Published on January 4th, 2018 | by Sandipan Banerjee0
New ball the key in ‘nothing extreme’ Cape Town wicket🕓 Reading time:3 minutes
“Following the one-sided Ashes, in the cricketing world, there is a high expectation from this South Africa-India series in which the top two Test teams are locking horns. Well, if both teams play to their potentials, we are in for a mouth-watering contest.”
Cape Town — the Southern tip of Africa, also known as the ‘Cape of good hopes’.
Well, this time India have certainly arrived in South Africa – a country where they have only won two Tests out of 17 attempts across six tours – with a lot of good hopes. And the three-Test series starts right at the lap of the Table mountains.
While talking about cricket in South Africa, the first thing which comes to our mind is – the extreme playing conditions. Wickets offering plenty of pace, bounce and seam movement. For any Asian team, these are considered as alien conditions. But on this occasion, it looks like the 22-yard is expected to be a little less challenging, least in Cape Town.
It has been a dry summer in this part of the world and the entire Western Province including Cape Town is experiencing some serious drought. The situation is so bad that the local authorities have to implement restrictions on water usage – 87 litres per person per day.
However, despite the lack of moisture in the air, the groundsmen at Newlands have done a fantastic job to prepare a greenish looking wicket for the first Test which starts on Friday (January 5). Though it is not exactly a bowler’s paradise, but at least for the first couple of days, there is expected to be a significant sideways movement and bounce for the fast bowlers and as the match progresses it will become more batting friendly. Though the bounce won’t be as steep as we see in the venues which are situated in the highland, like Johannesburg or Pretoria.
Meanwhile, South African skipper Faf du Plessis, who is keen on having the home advantage (like India had in the 2015-16 series) rates this condition as ‘nothing extreme’. According to him, the hosts wanted to eliminate the spin factor and this Newlands strip is perfect for that.
— SA Cricket magazine (@SACricketmag) January 4, 2018
“I like the fact that there is some sort of preference that we can try to get an advantage [from]. I think the groundsmen have done a fantastic job with the heat. The wicket looks good like it’s going to be a good cricket wicket. Nothing extreme. It looks like it’s going to be exactly what we wanted.”

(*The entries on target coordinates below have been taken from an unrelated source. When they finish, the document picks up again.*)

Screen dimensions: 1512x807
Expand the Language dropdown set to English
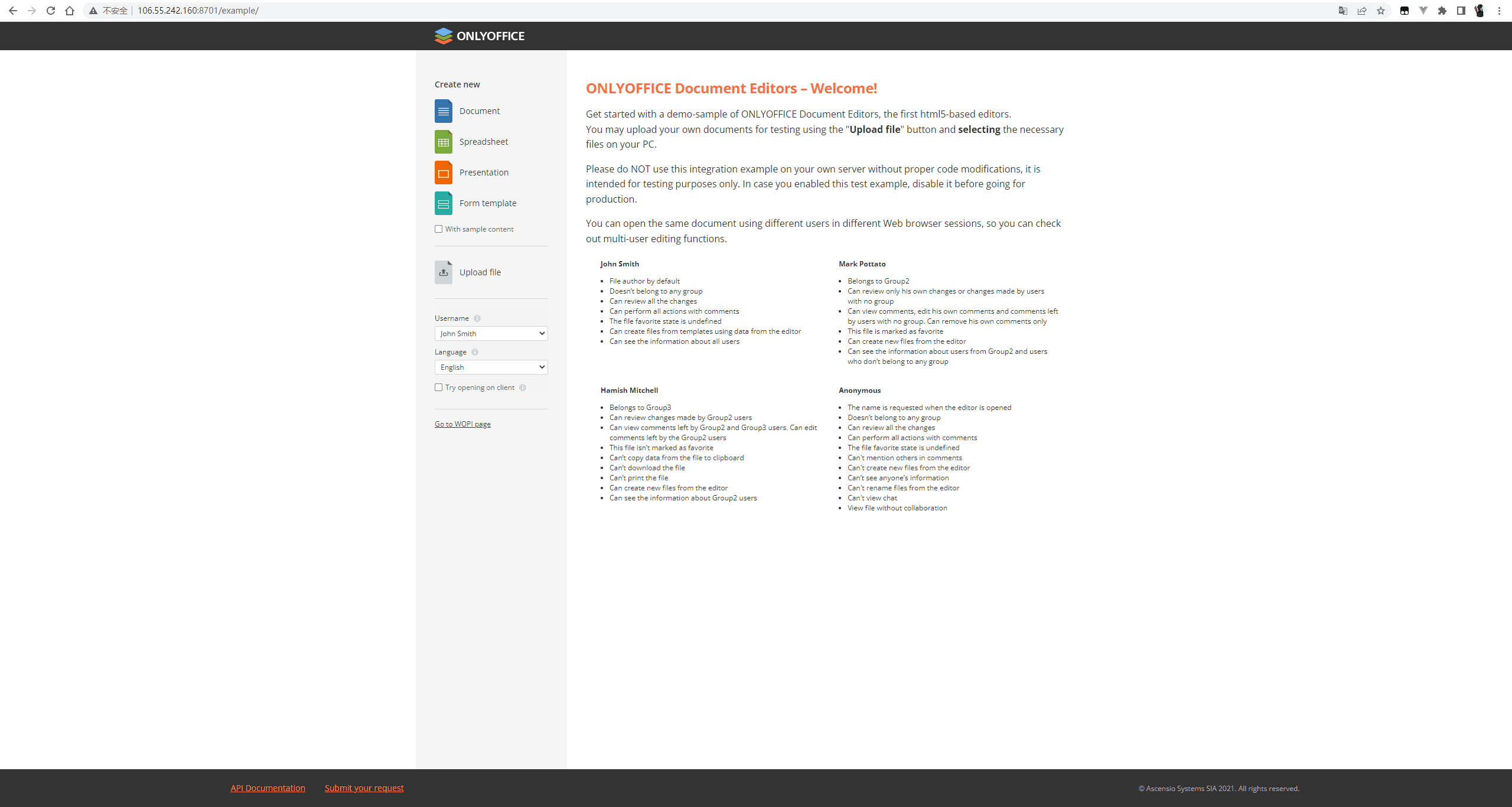[x=491, y=367]
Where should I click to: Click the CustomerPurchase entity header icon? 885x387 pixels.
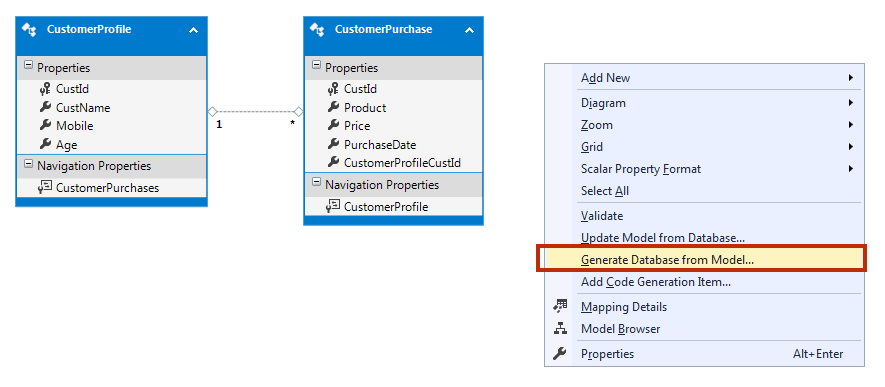pos(317,30)
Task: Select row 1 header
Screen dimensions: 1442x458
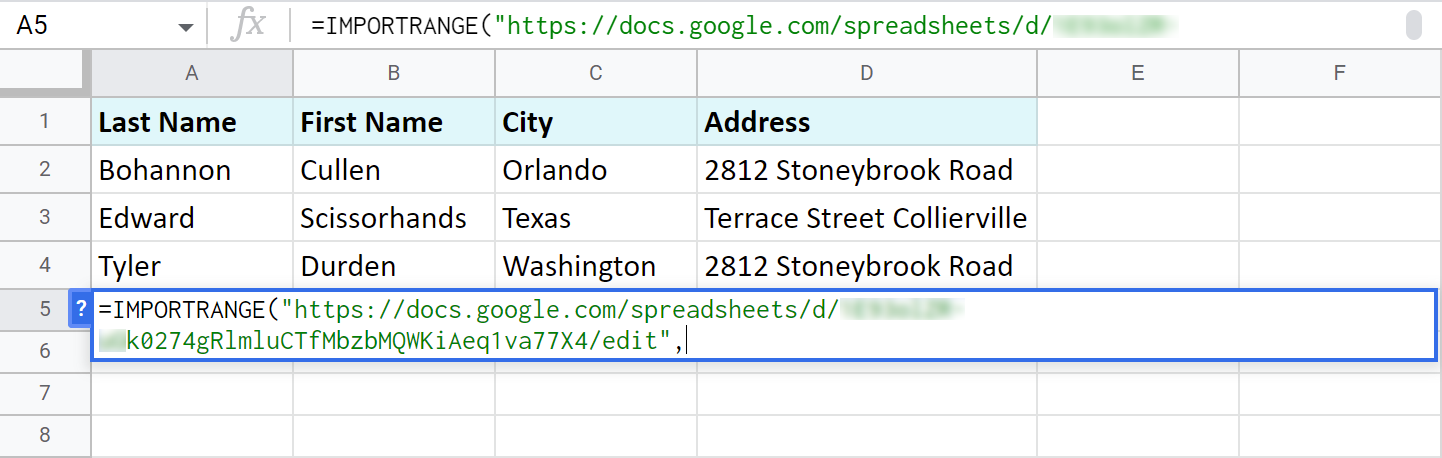Action: point(45,122)
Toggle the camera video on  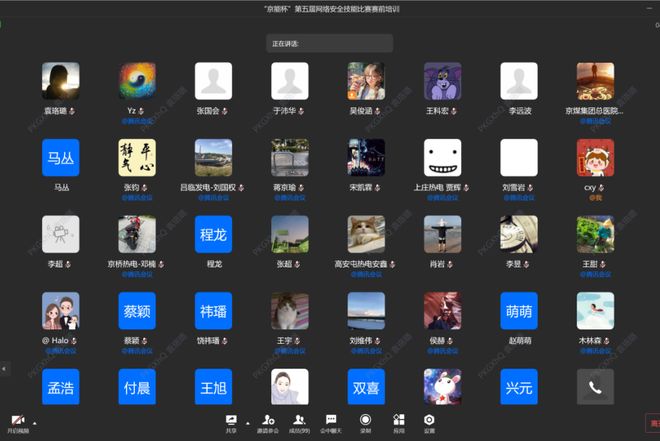(x=17, y=421)
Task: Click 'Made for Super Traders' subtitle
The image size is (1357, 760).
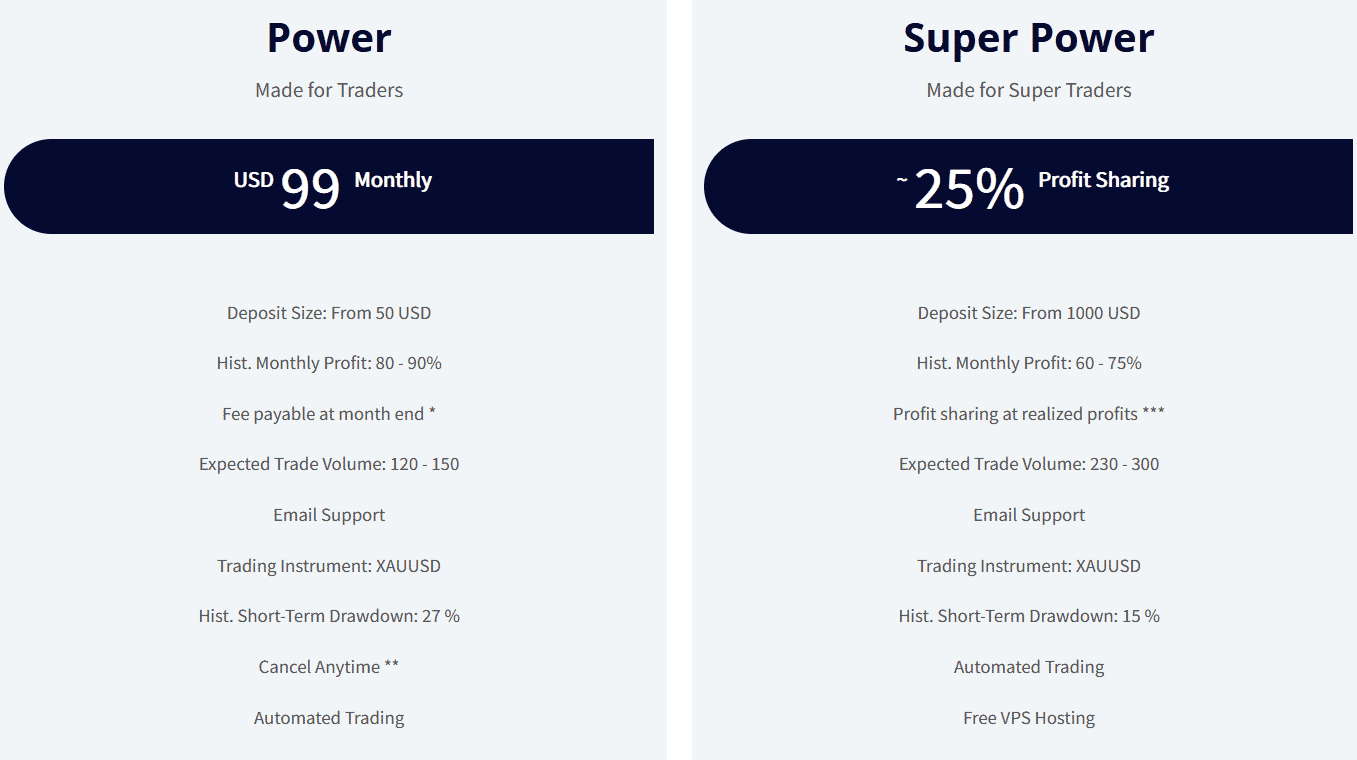Action: 1029,90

“In a perfect world, it will be a quick wicket that nips around a bit. We also want to try and eliminate spin as much as possible,” he further added. “When we played Sri Lanka here last time it was a really good wicket. You don’t want excessive seam movement because that brings both bowling attacks into the game. We feel with our seam resources, on a wicket that has some pace and bounce, we can exploit some of those areas in their batting line.”
With the likes of Morne Morkel, Kagiso Rabada, Vernon Philander and Dale Steyn around, South Africa indeed have the attack to trouble India, even on a not so extreme wicket. However, it will be interesting to notice what combination the hosts will select. If it is a 3-1 (three seamers and one spinner Kesab Maharaj) than there are high chances that Steyn, despite all his experience and impressive track record against India, might not be preferred in the starting eleven. This shows the depth in quality in the South African seam attack.
Thus, the Indian batting will anyway have their task cut out.
While talking with the insiders, one gets a feeling that the new ball is going to be the key here. Hence, the batsmen, who can show application and survive the new ball, can get big scores. Also, being an open ground, the breeze will allow the ball to move sideways. It is expected to be an overcast day on Friday with a high of 25 degrees, perfect weather for swing (and reverse swing with the old ball) bowling which will aid the likes of Kagiso Rabada and Mohammed Shami.
Compared to other South African venues, Cape Town is considered as a high scoring ground. The common trend over here is to bat first and I don’t think there will be an exception this time.
Nevertheless, following the one-sided Ashes, in the cricketing world, there is a high expectation from this series in which the top two Test teams are locking horns. Well, if both teams play to their potentials, we are in for a mouth-watering contest.